#### Text excerpt ####

Reflections on five years of creativity and innovation as Bayes CebAI project ends
After nearly five years, the Centre for Creativity Enabled by AI (CebAI) at Bayes Business School is drawing its work to a close.
In 2020, a Research England Development Fund grant was awarded to Bayes, with the aim of finding ways of helping businesses harness the potential of artificial intelligence (AI) to grow innovation. Since then, it has created several successful spin-off projects while continuously evolving due the pace at which the AI revolution has travelled.
Neil Maiden, Professor of Digital Creativity and project lead for CebAI, said it has been a success, despite challenges along the way.
“The process of obtaining funding for the Centre for Creativity enabled by AI was a highly competitive one, both within City St George’s, University of London and then across the country,” he said.
“CebAI was – and still is – my vision of how AI technologies can offer value for organisations, helping them create and innovate more effectively.
“The AI wave that has hit since we launched CebAI could have provided additional challenges to this mission, but in many ways I think we saw it as an opportunity. We’ve managed to ride the wave to position ourselves differently and integrate this technology effectively.”
Professor Maiden and CebAI began collaborating with businesses to establish their needs, and co-design develop appropriate tools.
“From the start we collaborated with different types of external businesses and organisations to understand their needs, for what we call co-creative AI,” he continued.
“Our approach was one of co-design with our partners, through understanding their needs, designing and building early AI prototypes, and testing these prototypes with them to refine, improve and build business cases. As a consequence, we moved from developing research prototypes to full-on production tools robust enough for organisations to use.”

#### Extracted records ####

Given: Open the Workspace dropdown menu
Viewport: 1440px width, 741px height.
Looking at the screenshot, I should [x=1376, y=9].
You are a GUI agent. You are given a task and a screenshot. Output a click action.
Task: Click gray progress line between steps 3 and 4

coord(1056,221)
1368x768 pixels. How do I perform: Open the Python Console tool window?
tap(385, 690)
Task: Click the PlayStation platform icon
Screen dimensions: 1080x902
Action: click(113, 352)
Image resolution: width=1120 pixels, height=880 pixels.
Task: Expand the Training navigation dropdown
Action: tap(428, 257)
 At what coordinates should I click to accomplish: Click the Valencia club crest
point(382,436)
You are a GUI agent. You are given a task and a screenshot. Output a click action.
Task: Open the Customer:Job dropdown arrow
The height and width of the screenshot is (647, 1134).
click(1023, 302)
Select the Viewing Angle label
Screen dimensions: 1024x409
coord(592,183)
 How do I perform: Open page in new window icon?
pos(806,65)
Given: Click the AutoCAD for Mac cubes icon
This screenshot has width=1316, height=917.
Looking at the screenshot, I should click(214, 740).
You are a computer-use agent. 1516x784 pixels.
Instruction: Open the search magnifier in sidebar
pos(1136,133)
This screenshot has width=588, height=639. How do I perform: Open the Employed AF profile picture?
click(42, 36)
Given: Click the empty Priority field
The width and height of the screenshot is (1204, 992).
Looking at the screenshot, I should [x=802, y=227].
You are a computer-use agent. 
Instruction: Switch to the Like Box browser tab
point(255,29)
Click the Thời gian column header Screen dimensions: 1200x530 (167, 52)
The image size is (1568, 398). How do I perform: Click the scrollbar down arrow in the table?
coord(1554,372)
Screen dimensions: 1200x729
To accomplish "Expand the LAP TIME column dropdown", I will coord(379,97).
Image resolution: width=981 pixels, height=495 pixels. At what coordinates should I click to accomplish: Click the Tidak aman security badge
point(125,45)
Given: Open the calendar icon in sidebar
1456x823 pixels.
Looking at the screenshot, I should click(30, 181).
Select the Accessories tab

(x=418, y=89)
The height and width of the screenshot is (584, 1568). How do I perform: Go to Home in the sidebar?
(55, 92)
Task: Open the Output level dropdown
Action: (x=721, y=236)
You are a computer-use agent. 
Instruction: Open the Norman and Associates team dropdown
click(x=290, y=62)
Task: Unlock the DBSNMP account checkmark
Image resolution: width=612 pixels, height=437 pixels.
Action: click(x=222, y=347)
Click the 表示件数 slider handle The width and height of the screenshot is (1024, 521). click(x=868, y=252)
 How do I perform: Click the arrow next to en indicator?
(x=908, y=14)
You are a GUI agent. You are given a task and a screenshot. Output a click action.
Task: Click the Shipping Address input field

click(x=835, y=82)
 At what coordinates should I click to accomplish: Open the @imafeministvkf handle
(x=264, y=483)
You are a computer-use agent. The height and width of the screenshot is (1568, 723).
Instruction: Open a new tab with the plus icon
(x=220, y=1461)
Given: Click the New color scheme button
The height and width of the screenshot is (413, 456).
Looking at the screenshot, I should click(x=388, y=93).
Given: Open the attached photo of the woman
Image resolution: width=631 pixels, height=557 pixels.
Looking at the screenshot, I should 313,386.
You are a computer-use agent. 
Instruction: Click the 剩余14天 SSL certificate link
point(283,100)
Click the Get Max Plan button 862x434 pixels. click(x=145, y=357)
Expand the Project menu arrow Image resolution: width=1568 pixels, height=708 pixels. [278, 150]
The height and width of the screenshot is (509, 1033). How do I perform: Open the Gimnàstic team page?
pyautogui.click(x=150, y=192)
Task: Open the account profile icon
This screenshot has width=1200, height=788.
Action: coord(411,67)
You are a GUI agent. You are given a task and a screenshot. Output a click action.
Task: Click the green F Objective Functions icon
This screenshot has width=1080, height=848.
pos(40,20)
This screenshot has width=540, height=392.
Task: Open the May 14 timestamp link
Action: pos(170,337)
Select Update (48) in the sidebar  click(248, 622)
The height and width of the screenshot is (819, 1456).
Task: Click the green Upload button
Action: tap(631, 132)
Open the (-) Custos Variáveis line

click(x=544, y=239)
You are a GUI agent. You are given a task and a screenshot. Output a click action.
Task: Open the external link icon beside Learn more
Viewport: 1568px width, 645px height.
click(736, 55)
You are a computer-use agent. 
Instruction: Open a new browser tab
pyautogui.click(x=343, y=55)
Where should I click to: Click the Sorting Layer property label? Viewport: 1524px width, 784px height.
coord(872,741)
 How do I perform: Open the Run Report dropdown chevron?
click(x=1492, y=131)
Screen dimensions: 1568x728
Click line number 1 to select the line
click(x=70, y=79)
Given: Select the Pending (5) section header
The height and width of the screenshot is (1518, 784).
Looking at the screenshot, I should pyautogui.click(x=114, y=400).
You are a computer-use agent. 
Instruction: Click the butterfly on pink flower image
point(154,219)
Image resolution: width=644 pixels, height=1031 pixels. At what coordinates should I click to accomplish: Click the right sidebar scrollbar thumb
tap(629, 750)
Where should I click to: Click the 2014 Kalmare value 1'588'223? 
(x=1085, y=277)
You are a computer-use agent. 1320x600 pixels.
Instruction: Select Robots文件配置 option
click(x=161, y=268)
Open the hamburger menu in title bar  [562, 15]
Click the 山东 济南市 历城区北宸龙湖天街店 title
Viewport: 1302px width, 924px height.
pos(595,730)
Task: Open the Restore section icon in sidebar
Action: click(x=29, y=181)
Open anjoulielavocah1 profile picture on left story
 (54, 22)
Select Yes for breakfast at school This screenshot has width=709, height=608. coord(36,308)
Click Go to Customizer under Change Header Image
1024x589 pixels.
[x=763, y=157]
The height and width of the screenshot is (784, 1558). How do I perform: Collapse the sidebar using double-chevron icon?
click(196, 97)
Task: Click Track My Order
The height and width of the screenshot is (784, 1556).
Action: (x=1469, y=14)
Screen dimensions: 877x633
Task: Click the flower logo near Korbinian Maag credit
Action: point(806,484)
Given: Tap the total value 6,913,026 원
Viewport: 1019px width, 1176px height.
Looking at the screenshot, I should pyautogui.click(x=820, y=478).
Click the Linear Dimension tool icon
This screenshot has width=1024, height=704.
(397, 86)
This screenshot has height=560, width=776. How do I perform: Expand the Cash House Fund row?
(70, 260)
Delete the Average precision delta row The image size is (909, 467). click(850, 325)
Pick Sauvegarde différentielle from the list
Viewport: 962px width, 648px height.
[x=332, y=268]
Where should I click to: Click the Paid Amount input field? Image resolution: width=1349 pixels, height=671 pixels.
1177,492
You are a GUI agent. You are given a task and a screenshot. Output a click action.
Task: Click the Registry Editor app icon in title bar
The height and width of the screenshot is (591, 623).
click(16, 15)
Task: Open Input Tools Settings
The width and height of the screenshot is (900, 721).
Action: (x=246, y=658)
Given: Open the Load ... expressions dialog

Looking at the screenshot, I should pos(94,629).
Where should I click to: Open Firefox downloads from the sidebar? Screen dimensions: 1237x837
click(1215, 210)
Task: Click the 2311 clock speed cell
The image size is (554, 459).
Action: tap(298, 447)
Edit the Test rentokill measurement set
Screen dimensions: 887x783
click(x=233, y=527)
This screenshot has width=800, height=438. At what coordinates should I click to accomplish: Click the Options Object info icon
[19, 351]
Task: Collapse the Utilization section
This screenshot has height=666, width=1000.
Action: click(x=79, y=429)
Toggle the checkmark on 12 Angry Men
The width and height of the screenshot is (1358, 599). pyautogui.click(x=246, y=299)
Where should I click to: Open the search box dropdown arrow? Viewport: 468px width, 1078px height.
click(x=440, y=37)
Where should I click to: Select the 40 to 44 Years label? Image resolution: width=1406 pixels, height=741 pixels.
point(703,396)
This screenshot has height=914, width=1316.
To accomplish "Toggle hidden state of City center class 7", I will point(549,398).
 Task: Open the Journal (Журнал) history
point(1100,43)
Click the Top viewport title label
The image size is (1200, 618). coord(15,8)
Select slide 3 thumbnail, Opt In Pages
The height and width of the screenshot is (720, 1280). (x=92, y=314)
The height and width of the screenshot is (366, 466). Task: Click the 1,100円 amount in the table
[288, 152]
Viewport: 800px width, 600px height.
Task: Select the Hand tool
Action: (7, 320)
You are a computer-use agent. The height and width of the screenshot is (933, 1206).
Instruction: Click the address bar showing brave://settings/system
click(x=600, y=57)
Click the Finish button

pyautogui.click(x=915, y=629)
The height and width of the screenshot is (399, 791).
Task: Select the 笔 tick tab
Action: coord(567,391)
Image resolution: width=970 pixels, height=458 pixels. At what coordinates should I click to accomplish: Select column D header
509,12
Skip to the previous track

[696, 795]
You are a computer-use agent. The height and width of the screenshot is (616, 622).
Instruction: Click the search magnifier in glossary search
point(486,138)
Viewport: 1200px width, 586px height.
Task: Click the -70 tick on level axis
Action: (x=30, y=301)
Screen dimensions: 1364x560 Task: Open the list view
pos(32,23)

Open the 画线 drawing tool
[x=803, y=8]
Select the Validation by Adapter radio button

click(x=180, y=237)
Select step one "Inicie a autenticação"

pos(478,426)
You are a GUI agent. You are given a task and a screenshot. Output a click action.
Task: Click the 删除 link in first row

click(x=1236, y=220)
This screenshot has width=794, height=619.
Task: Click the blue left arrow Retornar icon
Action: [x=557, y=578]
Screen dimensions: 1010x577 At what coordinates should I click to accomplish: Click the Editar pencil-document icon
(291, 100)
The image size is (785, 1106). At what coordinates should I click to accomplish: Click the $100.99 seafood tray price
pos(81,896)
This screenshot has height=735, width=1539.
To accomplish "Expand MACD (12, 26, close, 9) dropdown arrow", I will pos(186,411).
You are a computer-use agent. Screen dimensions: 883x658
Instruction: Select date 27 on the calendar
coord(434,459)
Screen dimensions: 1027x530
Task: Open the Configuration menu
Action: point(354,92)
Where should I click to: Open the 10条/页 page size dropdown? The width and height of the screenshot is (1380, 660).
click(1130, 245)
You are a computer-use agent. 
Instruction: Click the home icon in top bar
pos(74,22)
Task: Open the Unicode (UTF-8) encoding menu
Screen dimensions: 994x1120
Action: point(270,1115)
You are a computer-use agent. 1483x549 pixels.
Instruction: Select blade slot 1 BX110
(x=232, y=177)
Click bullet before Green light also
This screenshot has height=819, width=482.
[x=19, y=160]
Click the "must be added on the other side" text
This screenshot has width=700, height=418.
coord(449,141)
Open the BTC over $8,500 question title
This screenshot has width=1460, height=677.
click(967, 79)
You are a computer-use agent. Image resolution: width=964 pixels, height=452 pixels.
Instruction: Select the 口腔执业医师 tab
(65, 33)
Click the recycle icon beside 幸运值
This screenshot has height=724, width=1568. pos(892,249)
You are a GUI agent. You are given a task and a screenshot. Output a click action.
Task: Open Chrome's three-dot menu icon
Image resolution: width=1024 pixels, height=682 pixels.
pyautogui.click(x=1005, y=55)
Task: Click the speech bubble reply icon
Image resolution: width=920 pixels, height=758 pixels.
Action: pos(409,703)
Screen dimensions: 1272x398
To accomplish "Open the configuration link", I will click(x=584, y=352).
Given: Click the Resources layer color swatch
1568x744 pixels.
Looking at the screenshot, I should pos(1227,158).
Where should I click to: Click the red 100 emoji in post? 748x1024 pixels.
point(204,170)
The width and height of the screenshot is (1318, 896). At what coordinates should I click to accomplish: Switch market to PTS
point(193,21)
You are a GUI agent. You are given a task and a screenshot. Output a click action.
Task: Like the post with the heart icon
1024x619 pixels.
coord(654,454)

####

_Problem to solve_: According to the article on the CebAI project, what grant was awarded to Bayes in 2020? The rows have no connection to the article on the CebAI project.

_Exercise solution_: A Research England Development Fund grant.